At the time, online dating largely took place on desktops and required real effort. The idea of swiping to find the love of your life (or a one-night stand) on your mobile phone seemed alien.

So persuading fellow students (who had no shortage of opportunities to meet people in class and dorms and at parties) to sign up for Hinge was challenging, McLeod tells Fortune.

“I remember the days of running around the college library in Washington, D.C., at this college, Georgetown, and bribing kids with Kit Kats to come try my app,” he says laughing. “We would get dozens of users a day—maybe, if that.” 

Financing Hinge also required a lot of scrappiness, with McLeod recalling he had to “beg and borrow a lot” to get the app off the ground.

“I was out there networking and talking to as many people as I could and taking money from anyone who would give it to me. That’s just what it takes sometimes,” he says. “I was collecting—me—literally like, $5,000 checks and $10,000 checks to come and start Hinge.”

Hinge CEO’s big break came from a McKinsey job offer

These days, it’s hard enough landing an internship while studying—let alone walking straight into a full-time job right after graduation. But for McLeod, that wasn’t the case: He hadn’t even finished his second year of business school when McKinsey offered him a spot in its coveted grad program. 
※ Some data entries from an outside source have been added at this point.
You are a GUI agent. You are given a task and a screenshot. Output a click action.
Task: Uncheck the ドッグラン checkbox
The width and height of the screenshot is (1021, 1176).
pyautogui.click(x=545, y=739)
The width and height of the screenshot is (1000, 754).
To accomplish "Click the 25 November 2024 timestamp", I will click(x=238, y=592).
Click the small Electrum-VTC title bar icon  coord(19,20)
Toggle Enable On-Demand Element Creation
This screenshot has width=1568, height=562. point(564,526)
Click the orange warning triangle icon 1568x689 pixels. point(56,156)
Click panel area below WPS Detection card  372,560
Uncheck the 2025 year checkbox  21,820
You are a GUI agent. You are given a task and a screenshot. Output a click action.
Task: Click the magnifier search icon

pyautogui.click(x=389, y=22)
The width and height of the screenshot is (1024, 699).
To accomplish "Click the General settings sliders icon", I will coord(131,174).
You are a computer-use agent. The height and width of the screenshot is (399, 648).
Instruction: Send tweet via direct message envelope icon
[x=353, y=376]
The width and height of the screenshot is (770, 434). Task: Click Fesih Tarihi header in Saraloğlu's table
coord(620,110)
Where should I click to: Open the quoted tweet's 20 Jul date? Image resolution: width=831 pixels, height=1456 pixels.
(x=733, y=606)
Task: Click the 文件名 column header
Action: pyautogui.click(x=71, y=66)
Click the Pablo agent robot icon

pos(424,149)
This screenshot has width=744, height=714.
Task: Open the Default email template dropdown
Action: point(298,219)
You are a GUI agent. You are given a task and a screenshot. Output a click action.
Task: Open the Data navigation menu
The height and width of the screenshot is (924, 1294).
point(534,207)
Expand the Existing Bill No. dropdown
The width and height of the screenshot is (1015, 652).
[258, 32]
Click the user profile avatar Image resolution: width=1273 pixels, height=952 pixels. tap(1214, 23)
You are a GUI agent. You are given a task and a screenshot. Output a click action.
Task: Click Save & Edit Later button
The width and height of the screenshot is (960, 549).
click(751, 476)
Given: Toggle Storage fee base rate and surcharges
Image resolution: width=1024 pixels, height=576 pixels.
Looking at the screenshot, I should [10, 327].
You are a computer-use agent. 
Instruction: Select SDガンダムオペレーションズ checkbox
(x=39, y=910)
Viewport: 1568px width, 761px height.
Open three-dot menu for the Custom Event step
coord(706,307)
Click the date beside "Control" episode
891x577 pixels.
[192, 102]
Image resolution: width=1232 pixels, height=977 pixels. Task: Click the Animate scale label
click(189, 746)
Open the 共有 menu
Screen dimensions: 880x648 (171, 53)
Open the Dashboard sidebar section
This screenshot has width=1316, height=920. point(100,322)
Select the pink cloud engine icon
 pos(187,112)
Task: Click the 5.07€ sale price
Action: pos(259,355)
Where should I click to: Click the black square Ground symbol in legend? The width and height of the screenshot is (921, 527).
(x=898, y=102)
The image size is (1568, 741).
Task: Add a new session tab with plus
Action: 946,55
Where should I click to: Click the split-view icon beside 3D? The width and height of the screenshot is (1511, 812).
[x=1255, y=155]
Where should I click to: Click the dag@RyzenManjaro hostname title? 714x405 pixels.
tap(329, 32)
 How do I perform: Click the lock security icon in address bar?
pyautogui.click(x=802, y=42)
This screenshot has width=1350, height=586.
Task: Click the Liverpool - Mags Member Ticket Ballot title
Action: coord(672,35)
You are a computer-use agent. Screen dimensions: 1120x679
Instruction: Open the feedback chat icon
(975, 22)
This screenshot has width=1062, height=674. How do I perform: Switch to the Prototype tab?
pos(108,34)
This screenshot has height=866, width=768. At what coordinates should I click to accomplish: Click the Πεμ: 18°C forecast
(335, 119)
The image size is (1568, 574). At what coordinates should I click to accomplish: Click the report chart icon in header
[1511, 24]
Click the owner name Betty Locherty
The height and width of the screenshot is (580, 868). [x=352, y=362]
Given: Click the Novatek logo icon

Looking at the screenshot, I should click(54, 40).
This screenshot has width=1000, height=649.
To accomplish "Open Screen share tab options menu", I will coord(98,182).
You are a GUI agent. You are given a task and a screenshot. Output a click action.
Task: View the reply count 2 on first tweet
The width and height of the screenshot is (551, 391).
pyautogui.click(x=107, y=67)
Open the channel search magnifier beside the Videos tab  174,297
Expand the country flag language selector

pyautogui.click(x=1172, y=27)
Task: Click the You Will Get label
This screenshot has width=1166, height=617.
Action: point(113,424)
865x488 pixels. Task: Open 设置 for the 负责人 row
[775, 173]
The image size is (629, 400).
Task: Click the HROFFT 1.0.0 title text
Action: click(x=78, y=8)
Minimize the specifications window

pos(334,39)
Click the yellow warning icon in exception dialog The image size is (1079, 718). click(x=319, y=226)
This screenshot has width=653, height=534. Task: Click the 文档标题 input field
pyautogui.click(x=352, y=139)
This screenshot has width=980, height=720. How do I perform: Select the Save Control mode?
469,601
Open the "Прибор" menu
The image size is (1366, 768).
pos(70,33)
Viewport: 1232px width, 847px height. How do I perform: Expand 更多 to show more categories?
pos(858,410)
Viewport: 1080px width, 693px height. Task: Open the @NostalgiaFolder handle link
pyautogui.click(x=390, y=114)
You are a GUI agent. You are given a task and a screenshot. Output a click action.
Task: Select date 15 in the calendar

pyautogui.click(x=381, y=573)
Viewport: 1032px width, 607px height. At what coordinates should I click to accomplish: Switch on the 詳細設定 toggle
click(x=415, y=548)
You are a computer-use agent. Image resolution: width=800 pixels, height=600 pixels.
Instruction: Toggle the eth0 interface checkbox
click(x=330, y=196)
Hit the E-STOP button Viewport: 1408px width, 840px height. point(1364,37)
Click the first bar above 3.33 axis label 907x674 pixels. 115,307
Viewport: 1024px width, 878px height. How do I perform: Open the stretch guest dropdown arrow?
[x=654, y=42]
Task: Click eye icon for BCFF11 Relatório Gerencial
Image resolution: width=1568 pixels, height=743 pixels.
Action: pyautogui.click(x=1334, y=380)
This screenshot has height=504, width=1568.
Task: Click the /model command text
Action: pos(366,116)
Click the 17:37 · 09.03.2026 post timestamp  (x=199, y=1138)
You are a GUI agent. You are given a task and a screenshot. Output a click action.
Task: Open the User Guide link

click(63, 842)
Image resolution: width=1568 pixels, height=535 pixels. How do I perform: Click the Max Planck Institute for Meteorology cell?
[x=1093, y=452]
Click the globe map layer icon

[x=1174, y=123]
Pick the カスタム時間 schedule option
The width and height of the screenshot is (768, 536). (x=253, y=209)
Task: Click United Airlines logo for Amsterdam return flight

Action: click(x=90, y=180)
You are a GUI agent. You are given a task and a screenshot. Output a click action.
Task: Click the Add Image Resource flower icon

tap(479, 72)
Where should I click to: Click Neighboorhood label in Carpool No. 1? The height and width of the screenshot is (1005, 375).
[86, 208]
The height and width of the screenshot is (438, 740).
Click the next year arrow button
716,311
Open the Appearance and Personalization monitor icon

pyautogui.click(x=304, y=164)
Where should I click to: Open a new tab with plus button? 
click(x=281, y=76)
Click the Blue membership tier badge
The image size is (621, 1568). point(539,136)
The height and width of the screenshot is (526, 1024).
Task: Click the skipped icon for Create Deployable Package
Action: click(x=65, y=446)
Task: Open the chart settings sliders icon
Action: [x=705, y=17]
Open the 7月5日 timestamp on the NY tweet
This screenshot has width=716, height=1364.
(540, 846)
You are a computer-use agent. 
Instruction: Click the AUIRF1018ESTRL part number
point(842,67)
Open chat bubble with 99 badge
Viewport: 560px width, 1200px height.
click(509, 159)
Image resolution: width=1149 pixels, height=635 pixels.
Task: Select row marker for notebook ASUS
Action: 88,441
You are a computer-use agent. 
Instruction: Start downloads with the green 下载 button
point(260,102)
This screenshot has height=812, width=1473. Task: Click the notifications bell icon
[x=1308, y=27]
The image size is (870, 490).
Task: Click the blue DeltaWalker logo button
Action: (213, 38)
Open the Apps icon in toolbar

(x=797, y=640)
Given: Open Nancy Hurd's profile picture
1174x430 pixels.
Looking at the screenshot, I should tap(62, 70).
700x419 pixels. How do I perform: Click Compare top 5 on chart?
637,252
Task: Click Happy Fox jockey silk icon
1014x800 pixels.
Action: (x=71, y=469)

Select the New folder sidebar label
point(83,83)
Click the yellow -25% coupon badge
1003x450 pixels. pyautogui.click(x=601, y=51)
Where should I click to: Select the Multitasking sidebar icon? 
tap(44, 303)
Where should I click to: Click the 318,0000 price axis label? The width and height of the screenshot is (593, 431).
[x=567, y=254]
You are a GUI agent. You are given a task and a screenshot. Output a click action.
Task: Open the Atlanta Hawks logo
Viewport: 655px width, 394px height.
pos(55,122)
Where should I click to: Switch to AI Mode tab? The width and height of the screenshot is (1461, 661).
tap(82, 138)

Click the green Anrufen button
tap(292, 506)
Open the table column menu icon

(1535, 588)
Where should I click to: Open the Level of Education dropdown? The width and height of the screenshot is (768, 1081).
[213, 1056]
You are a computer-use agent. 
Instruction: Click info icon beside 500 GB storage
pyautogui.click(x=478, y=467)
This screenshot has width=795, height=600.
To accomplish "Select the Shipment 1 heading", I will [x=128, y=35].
A career in consulting would have set McLeod on a path to a six-figure salary, with Glassdoor estimating that the average consultant earns between $173,000 to $233,000 a year. McLeod’s sign-up bonus alone was $12,000.

It turned out to be the big break he needed—to finally get Hinge off the ground.

“I was able to keep putting off my offer for, like, a couple of years,” he recalls, while adding that he “borrowed” the money to build his app.

“Once Hinge started to become successful, and they saw I was the founder of it, they were like, ‘You’re probably not coming to be an analyst here, are you?’ And, of course, by that time I had to pay it back.”

Why did McLeod choose the highly risky path of entrepreneurship when he could have had a comfortable career at McKinsey?

“I turned down my offer and started to work on Hinge, really because I was just so passionate about the idea. Once I started thinking about it, it was hard for me to stop. I really knew this was what I was meant to work on,” McLeod says.

Of course, it paid off: By 2015, Hinge had raised $26.35 million and had an estimated valuation of $75.5 million, before Match Group bought the company from McLeod for an undisclosed amount. 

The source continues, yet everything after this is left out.